SAN JOSE, Calif. — Five days after the father of a teenage stowaway flew to Hawaii to reunite with his son, Hawaii social service agency officials have yet to allow the San Jose cab driver and Somali refugee to see him, sources told the San Jose Mercury News.
SAN JOSE, Calif. — Five days after the father of a teenage stowaway flew to Hawaii to reunite with his son, Hawaii social service agency officials have yet to allow the San Jose cab driver and Somali refugee to see him, sources told the San Jose Mercury News.
Abdulahi Abdi Yusuf arrived in Honolulu on Monday with fresh clothing and gifts for his son, hoping to bring him home to Santa Clara.
Yusuf is upset that he is not being allowed to see 15-year-old Yahya Abdi, sources say.
“He could not see him. They won’t let him see him or visit him or talk to him,” said Mukhtar Guled, the cousin of Yusuf’s wife and Yahya’s stepmother, Saiban Abdi.
“When he comes back to here — I don’t know how it’s going to happen,” Guled said.
When asked if Yusuf will be able to bring him home at some point, Guled responded, “They won’t allow him to see him.
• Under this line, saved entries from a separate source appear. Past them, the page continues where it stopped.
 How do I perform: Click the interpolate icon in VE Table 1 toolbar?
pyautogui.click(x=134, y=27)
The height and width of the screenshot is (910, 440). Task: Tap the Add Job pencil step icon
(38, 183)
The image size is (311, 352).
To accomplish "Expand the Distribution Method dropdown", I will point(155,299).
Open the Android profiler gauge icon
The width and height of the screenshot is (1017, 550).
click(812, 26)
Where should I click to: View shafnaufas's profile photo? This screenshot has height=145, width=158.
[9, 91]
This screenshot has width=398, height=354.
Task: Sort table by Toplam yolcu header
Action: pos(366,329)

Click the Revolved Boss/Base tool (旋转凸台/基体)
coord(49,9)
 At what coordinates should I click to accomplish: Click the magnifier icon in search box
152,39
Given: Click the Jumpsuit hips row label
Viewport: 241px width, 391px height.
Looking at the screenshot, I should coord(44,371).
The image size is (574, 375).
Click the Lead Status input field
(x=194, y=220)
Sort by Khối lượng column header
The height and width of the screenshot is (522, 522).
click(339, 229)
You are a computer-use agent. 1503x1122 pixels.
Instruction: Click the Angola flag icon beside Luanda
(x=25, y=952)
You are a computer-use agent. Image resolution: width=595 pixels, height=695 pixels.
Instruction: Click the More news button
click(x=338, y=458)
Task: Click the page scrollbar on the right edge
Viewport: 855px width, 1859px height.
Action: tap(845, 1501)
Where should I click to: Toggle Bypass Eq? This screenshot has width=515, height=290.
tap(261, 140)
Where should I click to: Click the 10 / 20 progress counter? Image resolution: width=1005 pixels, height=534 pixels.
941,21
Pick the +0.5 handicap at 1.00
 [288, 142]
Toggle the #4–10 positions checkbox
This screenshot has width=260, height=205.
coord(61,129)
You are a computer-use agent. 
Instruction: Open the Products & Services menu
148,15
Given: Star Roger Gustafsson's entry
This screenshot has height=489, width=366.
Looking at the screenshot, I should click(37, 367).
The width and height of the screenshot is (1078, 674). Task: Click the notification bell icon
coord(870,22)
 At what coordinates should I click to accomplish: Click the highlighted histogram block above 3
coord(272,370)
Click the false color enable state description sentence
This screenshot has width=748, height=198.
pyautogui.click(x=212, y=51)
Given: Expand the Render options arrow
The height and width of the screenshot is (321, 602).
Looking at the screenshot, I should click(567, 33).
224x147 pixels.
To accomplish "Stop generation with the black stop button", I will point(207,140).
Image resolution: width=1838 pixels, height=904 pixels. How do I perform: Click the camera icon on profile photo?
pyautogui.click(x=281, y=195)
How can he bring him back?”
A spokeswoman with the Hawaii Department of Human Services sent out a news release Friday saying officials would not provide information about the case or the teen, who has been hospitalized with breathing difficulties.
“Citing privacy and confidentiality, Child Welfare Services will not disclose any information regarding the current status of the 15 year-old youth who stowed away in a Hawaiian Airlines wheel well on April 20, 2014,” said the release, sent by Kayla Rosenfeld, Communications Specialist & Public Information Officer for the agency. “If information becomes available for release, the DHS will send out an update.”
Yahya has been in the agency’s custody since shortly after he was found on the Maui airport tarmac, asking for water and weaving as he walked.
He told officials in Hawaii that he hopped a fence at San Jose International airport sometime overnight on April 19, went to the nearest plane and climbed into the wheel well, where he fell asleep. He woke up as it was taking off on April 20, then passed out on the plane as it ascended after takeoff.
Yahya woke up about an hour after he landed and told officials there that he had been in an argument with his father and stepmother and was trying to get to Africa to find his birth mother.
Shortly after the news of Yahya’s flight became public, Guled, who has a family dispute with Yahya’s stepmother, claimed that Yahya was mistreated by the stepmother and his father. The family, however, denies those claims.
When Yahya will be released and to whom is unclear.
But a source close to the family confirmed that the father has been denied access to his son and doesn’t know when he will come home or if he will ultimately be able to bring the teenager with him.
Before Yusuf left to go to Hawaii, he said in a statement that he was “excited to bring him back home to his family in California.”